In contrast to lemmings, contrarian investors enjoy trading against the grain. While other people are active, they tend to sit on the sidelines and purchase when everyone else is selling. As a result, the contrarian typically invests in low-cost security that everyone else considers a dud while simultaneously selling a security that everyone else wants to purchase.
At times when prices are far above fundamentals or far below reasonable levels, smart investors recognize that it’s time to sell or time to buy. Lemmings are either over-optimistic or over-pessimistic in their decision-making.
You should never allow your emotions to interfere with your trading decisions. You may, however, use the fear and greed of the masses to your advantage. To profit from market psychology, you must operate in a counter-intuitive manner, going against the crowd’s instincts.
The effects of lemming
In general, this “herd mentality” raises the risk of losing money since investors either exit or enter the market at the wrong time. To offset the “herd mentality,” many intelligent investors respond in the other direction when they believe the market action is due to an invasion of lemmings.
As an example, if investors are in a purchasing rush, smart investors will sell, and when lemmings sell, these investors will purchase instead.
Strategies for preventing lemming
Have a strategy in place
Failing to plan is planning to fail. When it comes to making money in financial markets, you need to have a well-thought-out strategy in place. Performance evaluation and determining whether you are on the right or wrong road are critical to assessing your progress.
Define your risk level
One of the reasons why some investors are easily swayed by others’ opinions is because of the lack of a well-defined risk management strategy.
In the absence of a strategy defining the maximum risk you are willing to take, you can easily find yourself taking more risk than you can manage, especially when market sentiment and news indicate that many investors are following a particular trend. A risk management strategy ensures that you stick to your trading and ensures that your decision-making is informed by facts and not greed.
Automate your trade
One of the most effective ways of eliminating emotional interference with trading is by integrating automation in your trading. This typically involves using expert advisors (EAs) or robots to execute your trades. With this type of approach, you can either use a fully-automated signal provider or a semi-automated provider.
In case you opt for a fully-automated service, the robot will not only identify appropriate entry and exit positions but also initiate the trades. In case you use a semi-automated EA, the service provider will send you signals on the appropriate positions to take, but the decision on whether or not to take those positions will be at your discretion.
Use social trading
Social trading is an approach to trading whereby traders can learn from each other’s strategies. On trading platforms that have social trading features, experienced traders often share the strategies used to execute their trades.
If you are a trader and you are unsure about the strategy to use, you can learn from other traders by borrowing their strategies. The beauty of social trading platforms is that you can always compare the strategies of different traders and pick one that is in line with your objectives or personality.

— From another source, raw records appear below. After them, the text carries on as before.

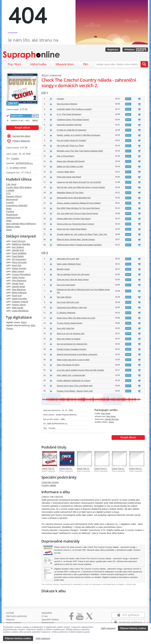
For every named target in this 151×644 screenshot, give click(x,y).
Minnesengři (12, 200)
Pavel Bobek (18, 256)
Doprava (10, 619)
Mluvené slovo (65, 64)
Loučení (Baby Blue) (66, 172)
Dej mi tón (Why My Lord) (68, 302)
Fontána (10, 212)
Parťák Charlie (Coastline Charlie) (71, 349)
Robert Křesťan (19, 268)
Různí (24, 322)
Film (86, 64)
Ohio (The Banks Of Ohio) (68, 365)
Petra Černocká (19, 262)
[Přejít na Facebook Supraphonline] (71, 617)
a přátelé (10, 190)
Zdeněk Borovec (112, 419)
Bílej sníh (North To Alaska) (68, 339)
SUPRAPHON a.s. (24, 163)
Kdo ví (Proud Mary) (65, 156)
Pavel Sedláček (19, 253)
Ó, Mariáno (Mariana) (66, 312)
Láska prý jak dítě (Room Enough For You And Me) (79, 182)
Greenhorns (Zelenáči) (17, 206)
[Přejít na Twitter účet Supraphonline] (89, 617)
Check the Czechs (50, 482)
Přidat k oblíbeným (18, 141)
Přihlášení (130, 50)
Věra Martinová (19, 280)
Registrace (113, 50)
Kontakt (10, 613)
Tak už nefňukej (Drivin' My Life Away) (73, 274)
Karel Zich (16, 265)
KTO (8, 193)
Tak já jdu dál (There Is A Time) (70, 146)
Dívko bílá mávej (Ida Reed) (69, 177)
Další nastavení (108, 628)
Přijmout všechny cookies (133, 628)
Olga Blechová (18, 290)
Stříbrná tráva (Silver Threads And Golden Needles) (79, 244)
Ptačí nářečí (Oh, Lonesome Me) (71, 375)
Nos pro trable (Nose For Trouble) (71, 140)
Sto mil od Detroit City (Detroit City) (72, 344)
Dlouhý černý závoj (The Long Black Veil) (75, 386)
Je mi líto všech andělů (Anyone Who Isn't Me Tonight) (80, 370)
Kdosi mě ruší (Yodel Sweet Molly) (72, 229)
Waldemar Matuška (21, 244)
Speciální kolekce (50, 619)
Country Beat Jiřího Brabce (19, 187)
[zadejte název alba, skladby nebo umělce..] (118, 64)
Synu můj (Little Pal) (65, 328)
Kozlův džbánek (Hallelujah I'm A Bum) (73, 380)
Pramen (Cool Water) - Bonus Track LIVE (75, 391)
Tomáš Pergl (17, 284)
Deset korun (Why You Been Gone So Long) (76, 318)
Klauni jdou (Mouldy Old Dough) (71, 161)
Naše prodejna (14, 623)
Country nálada (49, 485)
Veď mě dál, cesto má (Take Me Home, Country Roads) (81, 187)
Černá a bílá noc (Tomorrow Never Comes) (75, 224)
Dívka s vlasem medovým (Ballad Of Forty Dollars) (79, 203)
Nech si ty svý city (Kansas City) (71, 334)
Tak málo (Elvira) (64, 297)
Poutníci (10, 202)
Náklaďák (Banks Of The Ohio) (70, 192)
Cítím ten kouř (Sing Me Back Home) (73, 280)
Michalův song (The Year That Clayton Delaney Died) (80, 151)
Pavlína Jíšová (18, 305)
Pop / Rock (14, 64)
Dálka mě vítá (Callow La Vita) (70, 166)
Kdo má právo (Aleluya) (67, 104)
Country (15, 158)
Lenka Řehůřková (20, 311)
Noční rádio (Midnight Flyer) (69, 264)
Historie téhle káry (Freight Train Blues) (74, 218)
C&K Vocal (11, 184)
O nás (45, 616)
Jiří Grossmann (19, 259)
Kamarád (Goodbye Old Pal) (69, 124)
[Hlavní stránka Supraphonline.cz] (31, 55)
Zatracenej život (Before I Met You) (72, 307)
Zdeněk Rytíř (18, 250)
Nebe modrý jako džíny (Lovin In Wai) (73, 360)
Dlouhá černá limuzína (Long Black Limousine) (77, 354)
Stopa (9, 230)
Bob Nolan (106, 413)
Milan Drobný (18, 272)
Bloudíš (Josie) (63, 269)
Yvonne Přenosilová (21, 274)
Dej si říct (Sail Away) (66, 285)
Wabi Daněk (17, 308)
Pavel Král (16, 296)
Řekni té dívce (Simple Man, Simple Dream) (76, 239)
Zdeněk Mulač (18, 286)
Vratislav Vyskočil (20, 302)
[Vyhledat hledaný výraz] (144, 64)
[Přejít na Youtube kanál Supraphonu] (80, 617)
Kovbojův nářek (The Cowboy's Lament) (74, 109)
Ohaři (9, 220)
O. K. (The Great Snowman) (69, 114)
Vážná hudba (38, 64)
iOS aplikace (128, 615)
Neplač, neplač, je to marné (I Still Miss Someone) (78, 135)
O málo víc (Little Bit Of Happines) (72, 130)
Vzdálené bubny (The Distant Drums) (73, 120)
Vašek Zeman (18, 278)
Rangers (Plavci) (14, 196)
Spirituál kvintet (13, 218)
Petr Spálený (18, 247)
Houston (60, 98)
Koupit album (22, 128)
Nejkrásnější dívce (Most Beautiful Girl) (74, 198)
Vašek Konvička (19, 298)
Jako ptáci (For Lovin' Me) (68, 258)
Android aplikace (128, 622)
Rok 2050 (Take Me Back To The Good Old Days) (78, 208)
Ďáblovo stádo (13, 226)
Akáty (9, 208)
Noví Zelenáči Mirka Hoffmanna (21, 224)
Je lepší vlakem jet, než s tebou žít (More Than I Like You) (82, 234)
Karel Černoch (18, 241)
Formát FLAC (48, 623)
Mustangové (12, 214)
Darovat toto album (19, 136)
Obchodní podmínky (16, 616)
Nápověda (47, 613)
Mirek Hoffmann (19, 292)
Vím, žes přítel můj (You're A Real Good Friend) (77, 213)
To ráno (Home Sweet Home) (69, 323)
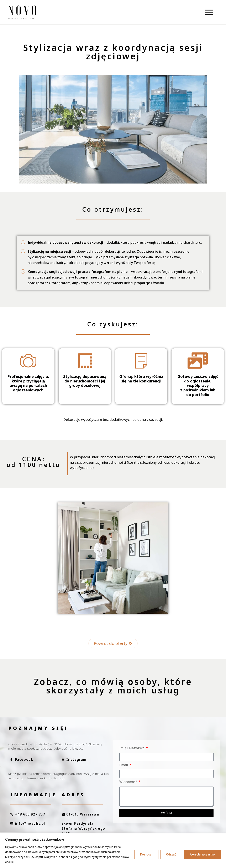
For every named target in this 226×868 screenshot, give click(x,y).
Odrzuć (171, 855)
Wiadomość (128, 782)
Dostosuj (146, 855)
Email (124, 765)
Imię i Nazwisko (132, 748)
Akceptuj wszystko (202, 855)
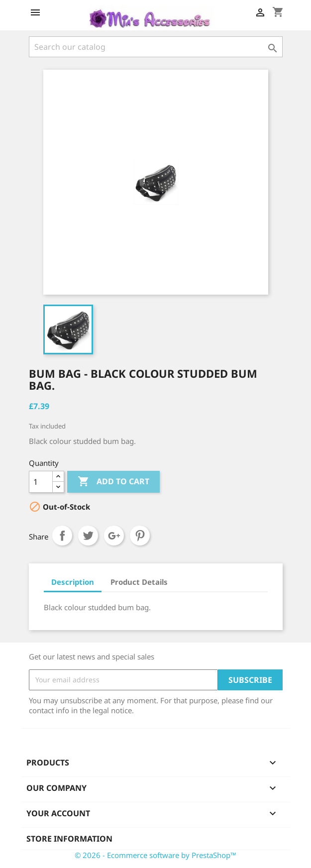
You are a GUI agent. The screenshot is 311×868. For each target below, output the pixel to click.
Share (62, 536)
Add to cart (113, 482)
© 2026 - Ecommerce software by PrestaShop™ (155, 855)
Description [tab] (73, 582)
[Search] (156, 47)
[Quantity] (41, 482)
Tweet (88, 536)
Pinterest (140, 536)
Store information (69, 839)
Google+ (114, 536)
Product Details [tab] (139, 582)
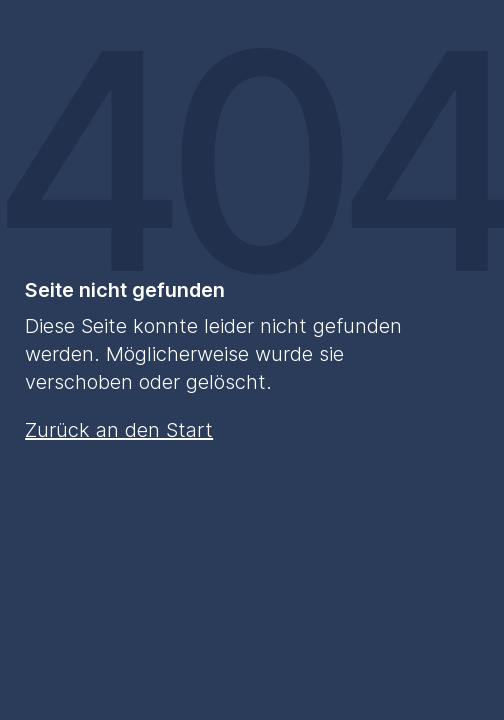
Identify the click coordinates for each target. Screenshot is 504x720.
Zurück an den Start (119, 430)
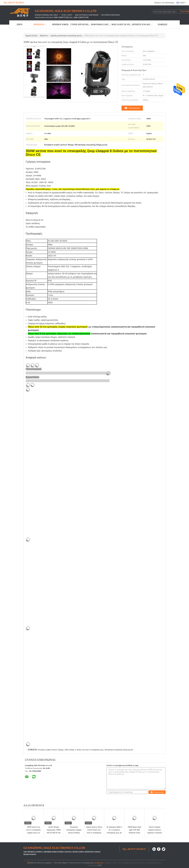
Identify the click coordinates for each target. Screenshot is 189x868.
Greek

Social trading is a far much better option to blind decision-making that is characteristic of lemming. The strategies employed have good reasoning behind them, ensuring that you make a well-informed decision.
Keep to your investing strategy
You should stick to a certain investment strategy or signal until there are compelling reasons to do otherwise. An investment strategy’s success is often dependent on the market’s overall performance over time.
Since nervous investors tend to quit strategies that are momentarily out of favor just before they make a significant comeback, moving between strategies may be a challenge.
People tend to focus on recent events rather than long-term investing and economic fundamentals, such as political events and earnings releases. It is also common for investors to join a price trend that is headed in a certain direction as it gains pace.
Lemming-like behavior is worsened by the fact that financial and economic news impacting investor emotions travels quicker than ever before.
The ability to move capital between countries has improved greatly, allowing international markets to react more swiftly to abrupt shifts in the direction of investor buying and selling.
In summary
Lemmings are investors who are easily swept away by the unpredictability of market price movement, which is prone to occur at extremes, and who jump out of fear of losing out on a profitable investment opportunity in the financial markets.
As a result of this “herd mentality,” investors are more likely to miss out on profits because they either exit or enter the market at the wrong time.
Emotions must be kept under control in order to prevent becoming a lemming. In other words, aside from the analysis that is required to make a trade, you need to be steadfast in your strategy to avoid being swayed by short-time turbulence. A smart investor may be able to notice lemming behavior and consider leveraging it for profit in the other direction.